_TASK REQUIREMENTS_.
- 1) Name the three authors of the book covered in the passage on algorithmic specified complexity.
- 2) Resume the passage on algorithmic specified complexity, writing on from its final sentence.

# Evo-Info 2: Teaser for algorithmic specified complexity

Introduction to Evolutionary Informatics, by Robert J. Marks II, the “Charles Darwin of Intelligent Design”; William A. Dembski, the “Isaac Newton of Information Theory”; and Winston Ewert, the “Charles Ingram of Active Information.” World Scientific, 350 pages. January 30, 2017.
Classification: Engineering mathematics. Engineering analysis. (TA347)
Subjects: Evolutionary computation. Information technology–Mathematics.

The introduction to this series ended with a promise of insights into evolutionary informatics that the forthcoming book by Marks, Dembski, and Ewert is unlikely to afford. There will be little doubt at the end of the fourth installment that I have delivered the goods. First I want to assure you that, although I subscribe to the philosophy “Into Each Life, Some Math Must Fall,” the downpour of abstract notions, Greek letters, and squiggly marks will be intermittent, not unrelenting.

Sunset in the Garden of Id

Marks et al. address algorithmic specified complexity (ASC) in the chapter titled “Meaning of Meaning.” Applying the methods of their paper “Measuring Meaningful Information in Images: Algorithmic Specified Complexity” (2015) to Sunset in the Garden of Id, I have obtained a result of 22 million bits. When the full-resolution image is scaled to the size of the image displayed above, the ASC drops to 5 million bits. I think it’s safe to say already that whatever is being measured is not the meaning of what appears in the image.

For Marks et al., “Meaning Is in the Eye of the Beholder.” That’s the title of a section of their forthcoming book. In their paper “Measuring Meaningful Information in Images,” the beholder has a library of digital images, and uses it to compress a given digital image as much as possible (without losing the ability to recover the image perfectly). If the beholder compresses the image, using the library, much more than a standard compressor does, without using the library, then Marks et al. regard the image as high in meaningful information for the beholder. In my measurement of the algorithmic specified complexity of Sunset in the Garden of Id, the beholder has a library of images relevant to the intelligent-design movement. There is a short computer program that converts the library into Sunset. The program is, for the beholder, Sunset in compressed form. That is, the beholder can run the program, supplying it with the library as input, and obtain a perfect copy of the the image. The standard image compressor reduces Sunset to 22.1 million bits. The difference of 22.1 million bits and the length of the (binary) computer program is the approximate ASC of the image.

Items from a dataset
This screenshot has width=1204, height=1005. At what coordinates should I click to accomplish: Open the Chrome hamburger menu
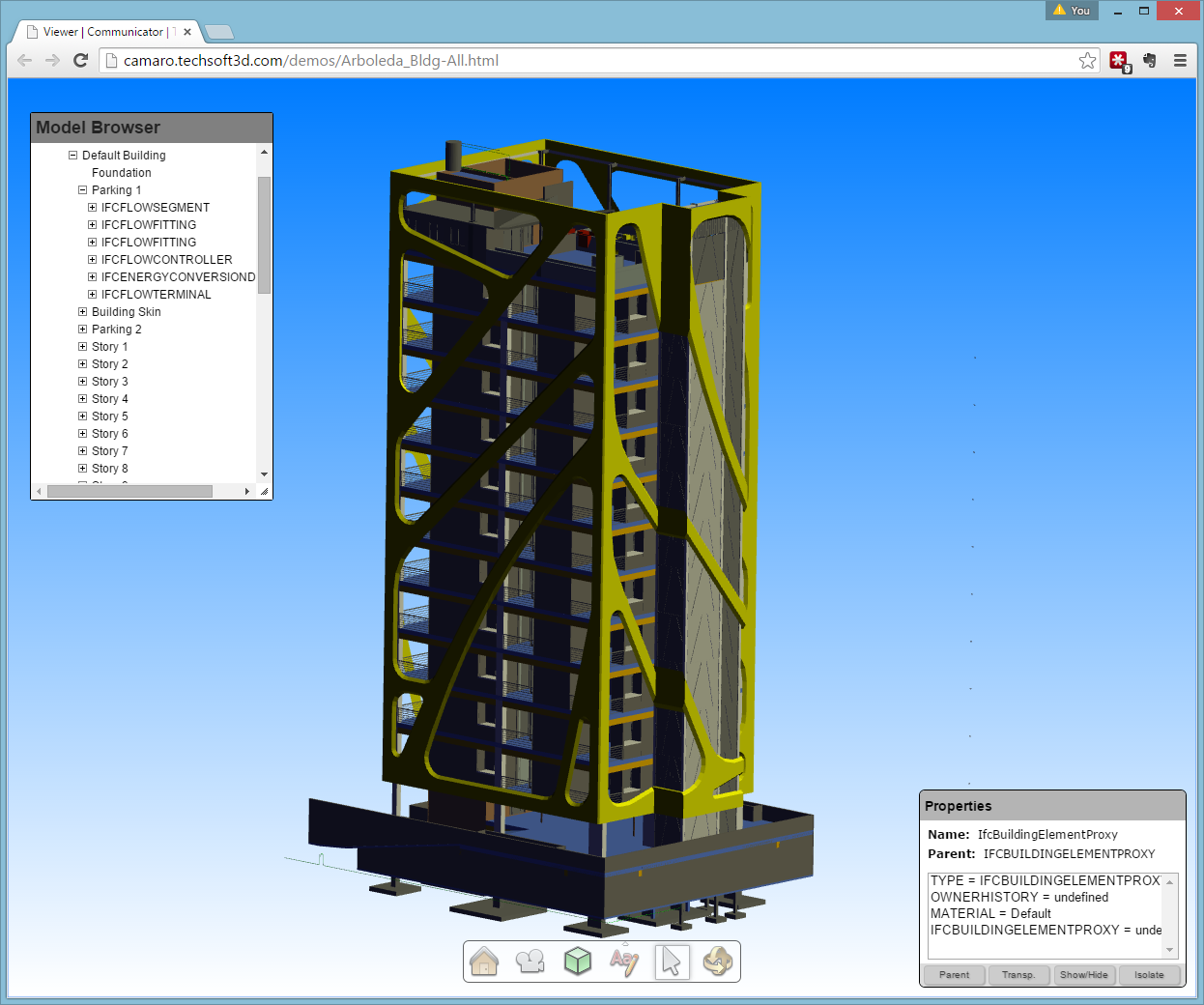(x=1180, y=61)
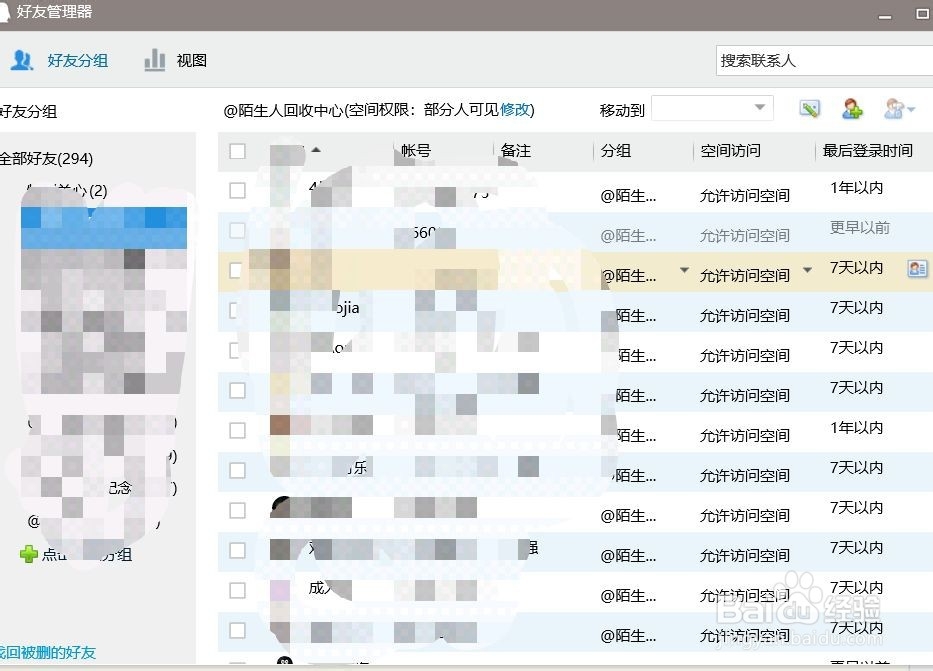Switch to the 视图 view icon
933x671 pixels.
tap(155, 60)
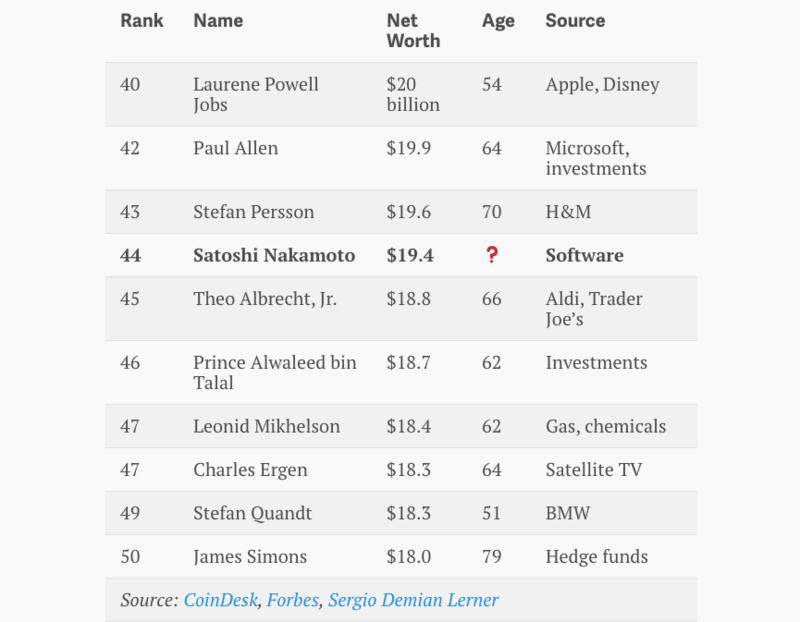Click Laurene Powell Jobs in the table
The height and width of the screenshot is (622, 800).
click(256, 94)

_THE ANSWERS_.
- 1) Robert J. Marks II, William A. Dembski, and Winston Ewert

- 2)
There is, of course, a punchline that I’m saving for later. And there is, of course, a story about the double-plus-goodness of algorithmic specified complexity that I have not told. In reality, the authors have only one theorem for ASC (stated coherently and proved by me), and it says much less than they say. What they do, lacking a formal characterization of the measure, is to provide example applications that work out the way they like. But they ought to expect, lacking a formal characterization of the measure, that there are example applications that do not work out the way they like. And they ought to look as hard for negative examples as they do for positive examples. This ought is not the ought of a lawyer seeking to win a case in an adversarial system of justice. It is the ought of a researcher seeking to report the truth. Call me idealistic, but I cherish the notion that researchers attempt to produce evidence against their own claims, not just in support of them.

## 41 thoughts on “Evo-Info 2: Teaser for algorithmic specified complexity”

1. Great example. I was going to do a whole post on the issue of ASC, but you beat me to it, fortunately.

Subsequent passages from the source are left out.